■ **WHAT YOU HAVE TO DO**
Show all lines of the entries in which the word "height" is found.

■ **EXERCISE INPUT**
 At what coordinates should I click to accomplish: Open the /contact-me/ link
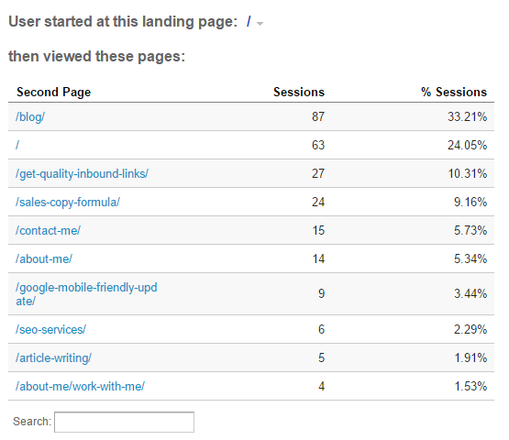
==
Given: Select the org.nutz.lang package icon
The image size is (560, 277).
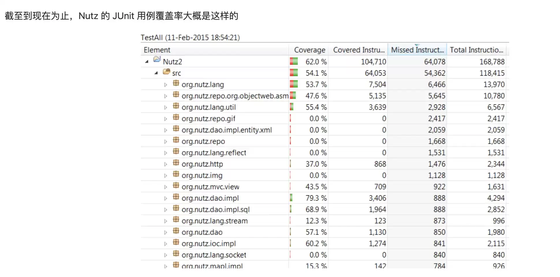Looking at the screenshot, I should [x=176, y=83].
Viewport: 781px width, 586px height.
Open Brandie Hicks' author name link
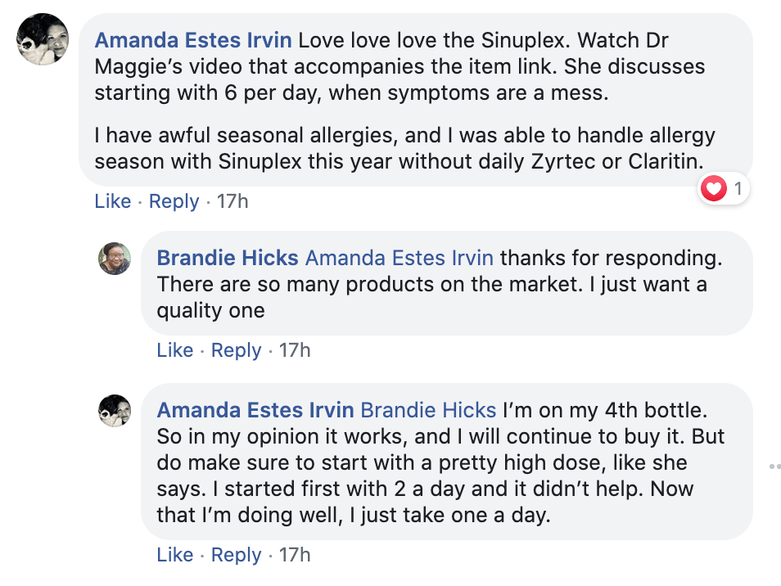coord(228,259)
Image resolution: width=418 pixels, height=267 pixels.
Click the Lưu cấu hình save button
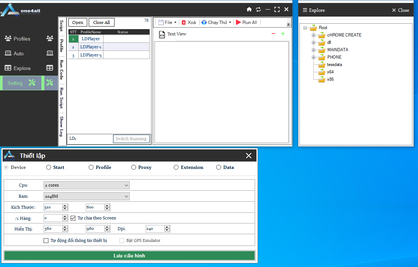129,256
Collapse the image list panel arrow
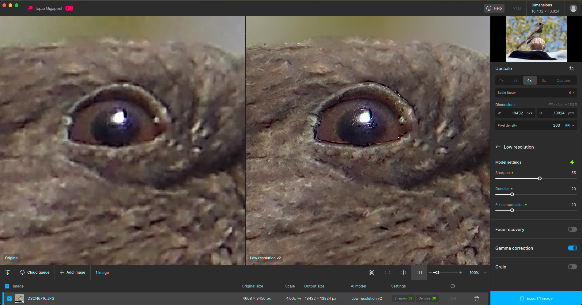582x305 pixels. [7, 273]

■ **RESPONSE AREA**
Viewport: 781px width, 586px height.
Image resolution: width=418 pixels, height=267 pixels.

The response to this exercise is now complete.